Monday, August 24, 2009

Emerging markets: “new era” bubble talk is back.

In the final phases of a bubble’s blowoff, the talk of new paradigms and global tectonic shifts comes into vogue. One hallmark of the emerging markets mania back in 2007 was the bubble talk that went with it(See my post here). China and India seemed like failsafe can’t miss destinations.


Well, looks like some of it is back. Look at this article for instance. Here’s an interesting chart from the same.


Let’s consider the data from 2003 to 2008 (A very short span of 5.5 years):

Share of World GDP:
Chinese GDP went from 4.4% of global GDP to 7.3 %, or a rise of 66%.
Indian GDP went from 1.5% of global GDP to 2 %, or a rise of 33%.

Share of World market capitalization:
Chinese market capitalization as a share of world market capitalization went from 1.1% to 7.1% , an increase of ~545%!!!
India's share went up from 0.9% to 2.8%, a rise of 211%

The stock markets in India and China have gone up almost 8-9 TIMES their rise in the share of world GDP! The author completely side stepped this issue, as well as  the issue of valuations.

A similar argument can be made on the "new era" talk of China surpassing Japanese stock market capitalization. This fails to take into account the deep-value nature of the Japanese market right now. (A lot of Japanese companies trade below book value).

While a lot of effort has gone into bearish prognostications about China in Q4 of 2009, a similar case can be made for India as well. A year back, I had written about the bear case on India. With the failed monsoons, sagging rural demand, hike in taxes, and a lack of  reforms, I am currently extremely bearish, and a bear case part 2 can certainly be made right now.
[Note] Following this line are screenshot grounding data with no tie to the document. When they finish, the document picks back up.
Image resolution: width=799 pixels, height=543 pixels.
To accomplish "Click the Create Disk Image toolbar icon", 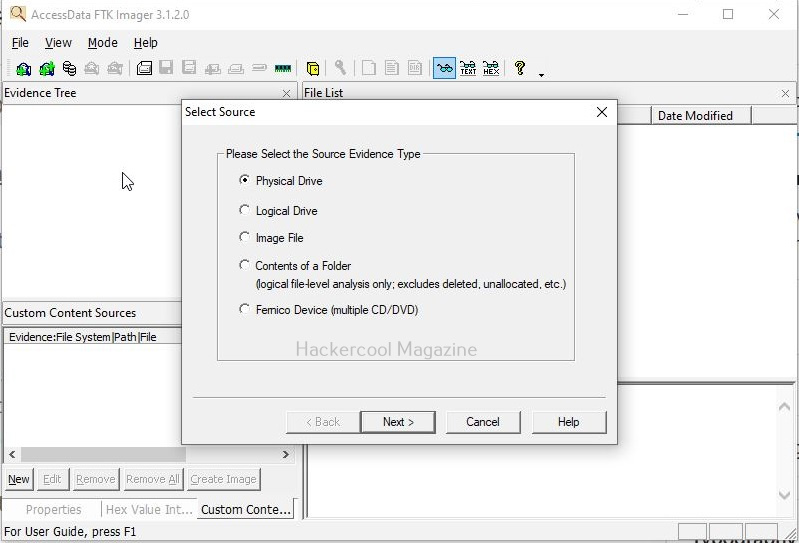I will 144,69.
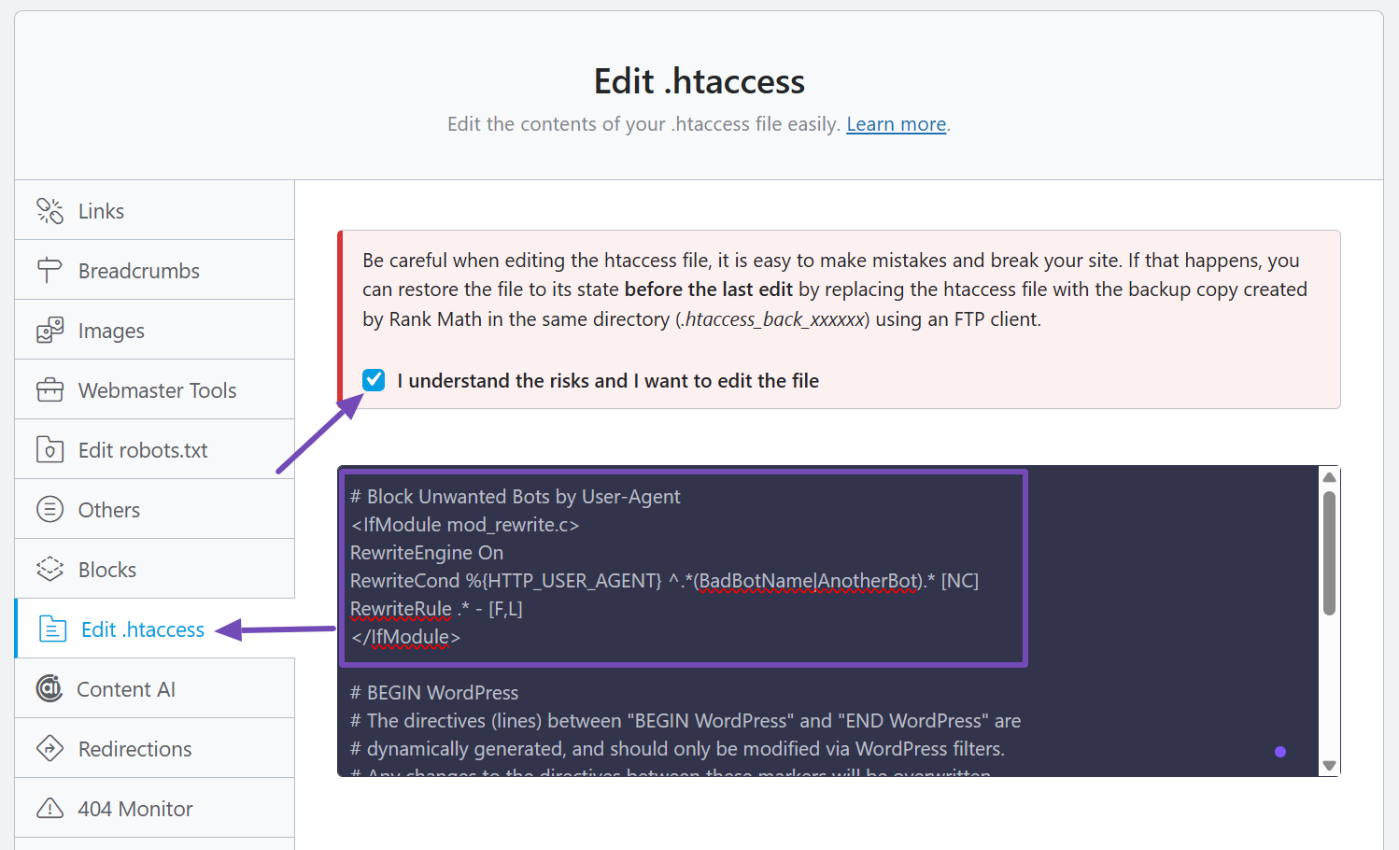Click the Webmaster Tools briefcase icon
The width and height of the screenshot is (1399, 850).
[50, 390]
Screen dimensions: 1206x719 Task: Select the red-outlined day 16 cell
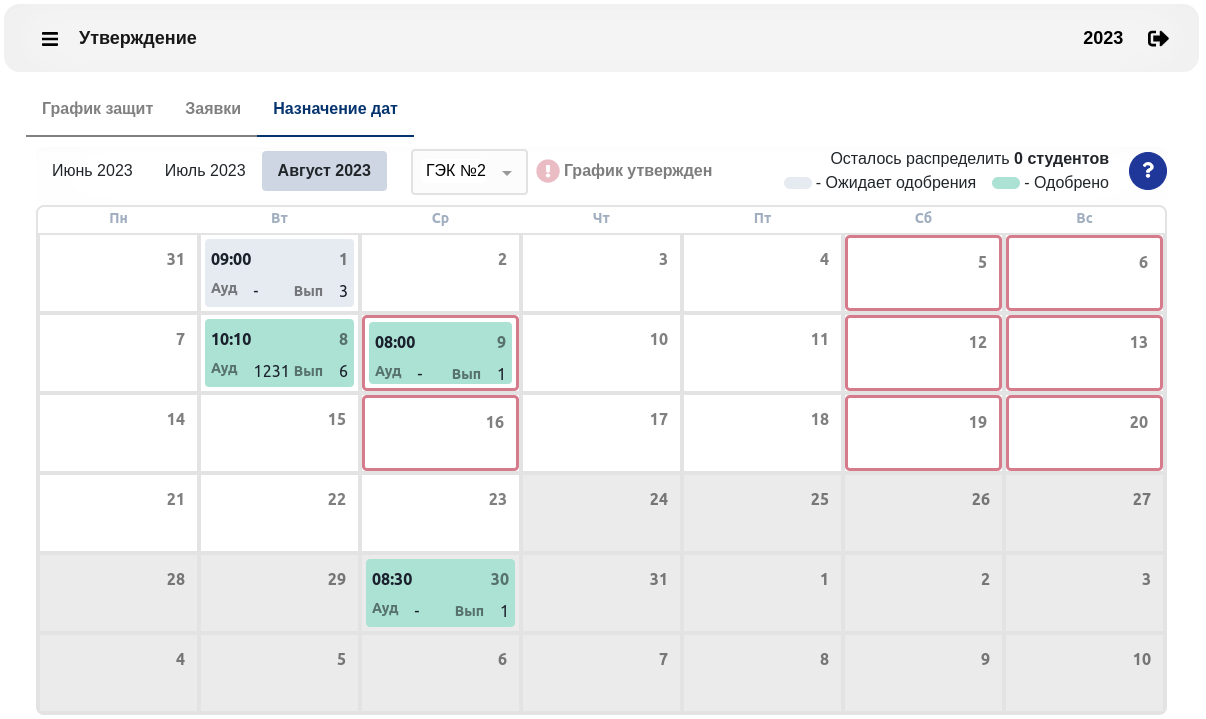[x=440, y=433]
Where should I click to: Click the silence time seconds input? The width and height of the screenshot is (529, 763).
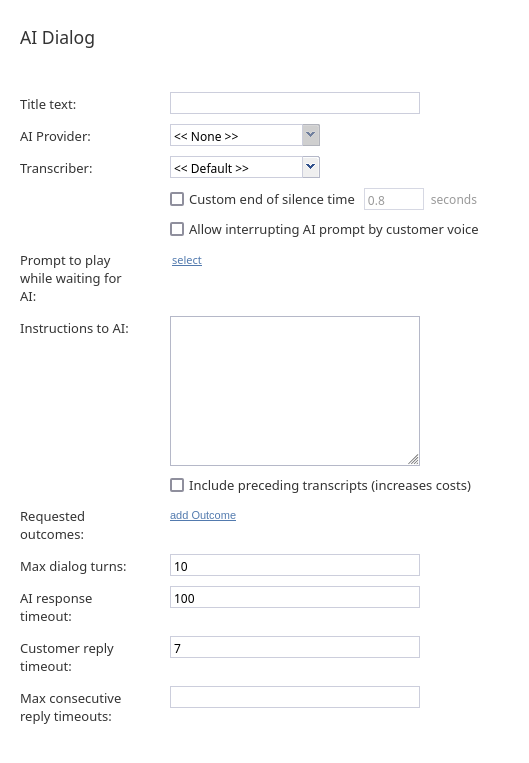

One might be tempted to argue that these markets are fairly valued since their share of global market capitalization is now similar to their share in global GDP, but the reality is that emerging markets come with their own set of idiosyncratic risks: lack of transparent accounting, insider manipulation, lack of real shareholder ownership, and government interference, to name a few. I would argue that their share of global stock market capitalization should be well below their share of global GDP. This is an extremely important and contentious argument that needs to be revisited. (Note that people like Jeremy Grantham actually disagree on this one).

For now, suffice to say, bubble talk is back.